The Mesolithic Western Europeans. The last free people of Europe.

Reconstruction drawing: Tom Björklund.

The above is a reconstruction of a Mesolithic girl who lived in what is now Denmark. It is a very unique and creative reconstruction, because nothing physical of this girl nicknamed Lola survives into our archaeological record! She is only known by her DNA (and that of recently eaten food) that she left on a lump of birch tree pitch that she had chewed as a gum some 5,700 years ago. But I really like this reconstruction. I think that she makes a beautiful wild child. Straight out of the lines of a novel that I'm trying to write.

Analysis of her DNA strongly suggests brown toned skin, if not dark brown. Her hair dark brown. The DNA supports that her eyes were light coloured. Perhaps blue, blue-green or hazel? I'll return to Lola, but first these features correspond to those suggested by the genomes of other Mesolithic remains scattered around Europe.

Cheddar Man

Cheddar Man who lived in South West Britain around 10,000 years ago is the best known. The revelation several years ago that the DNA sequenced from his genome, suggests both dark skin and blue eyes caused quite a commotion. A lot of people didn't like it, and accused the geneticists of woke.

We always knew that the earliest modern humans were likely to have plenty of melanin. Subsisting on a hunter-gatherer diet that was rich in dietary Vitamin D meant that there was little adaptive pressure for them to lose this dark skin in a hurry. Just as some hunters in the far north and far south have retained dark skins into recent times. The emphasis to reduce melanin may not have arrived until following major shifts to a poor, agricultural diet in northern zones. The DNA associated with very light skin of modern Western Europeans may not have arrived until quite recently (prehistorically speaking).

We also had Villabruna Man in Northern Italy. His presence and DNA is less known to the general public. But even before the controversy of the Cheddar Man reconstruction, we knew from Villabruna and other remains that he lacked certain genetic indicators of light skin and:

Additional evidence of an early link between west and east comes from the HERC2 locus, where a derived allele that is the primary driver of light eye color in Europeans appears nearly simultaneously in specimens from Italy and the Caucasus ~14,000-13,000 years ago.

But one recent study proposes that there were at least two distinct clusters of hunter-gatherers around Europe at the close of the last Ice Age:

On the basis of the genetic variation of present-day Europeans, this could imply phenotypic differences between post-14 ka hunter-gatherer populations across Europe, with individuals in the Oberkassel cluster possibly exhibiting darker skin and lighter eyes, and individuals in the Sidelkino cluster possibly lighter skin and darker eye colour.

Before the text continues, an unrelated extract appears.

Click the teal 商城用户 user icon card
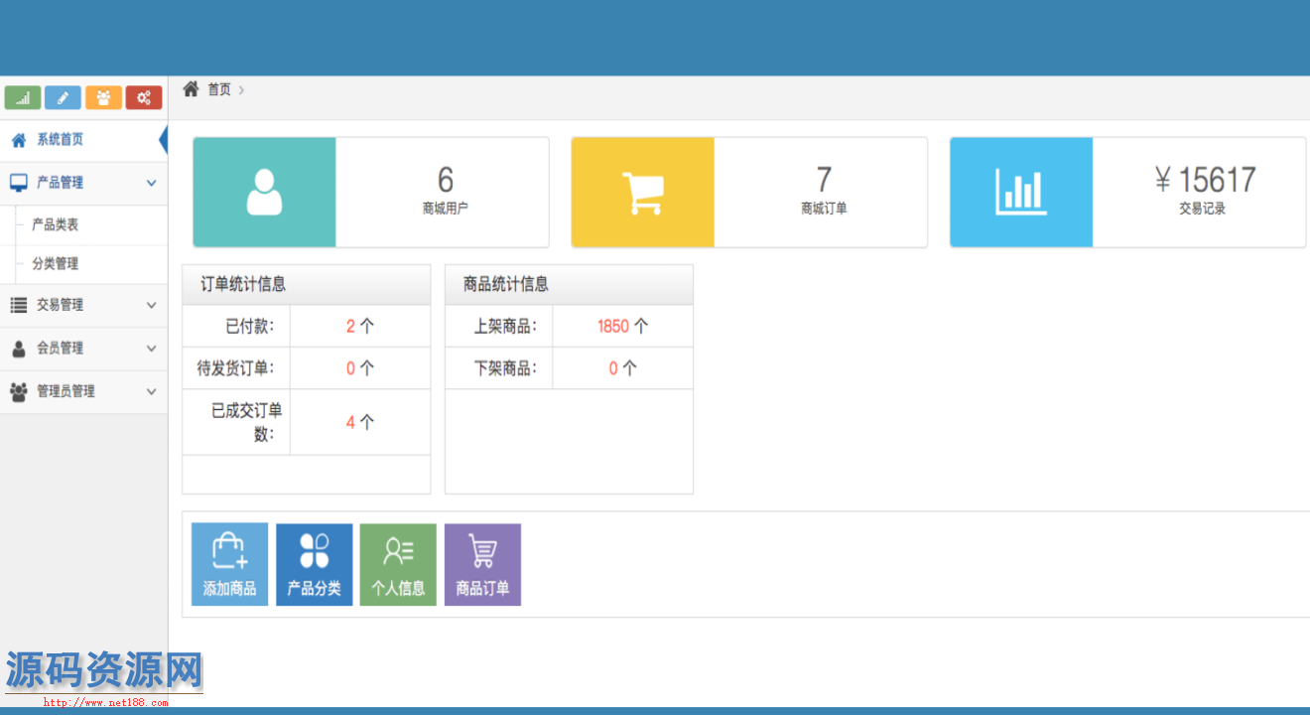Screen dimensions: 1310x715 pos(264,193)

 I think that may be close to the truth, that there was most likely a variation in skin tones and eye colours across Europe during late prehistory.

Then we met 'Elba the Shepherdess' from Galicia, Spain. She dates to around 9,300 years ago. Analysis of Elba's ancient DNA suggests that she was dark-skinned and haired, and brown-eyed. Her remains had spectacularly been excavated along with three aurochs (wild cattle). Her relationship to these aurochs has raised extremely controversial questions about possible domestication. I do like the aurochs. I might make them the a subject of a later post.

Below we have a reconstruction of a woman (called the Shaman) who lived in what is now Sweden, circa 7000 years ago. She was excavated from a burial, where she had been laid between red deer antlers. But she left no recoverable ancient DNA.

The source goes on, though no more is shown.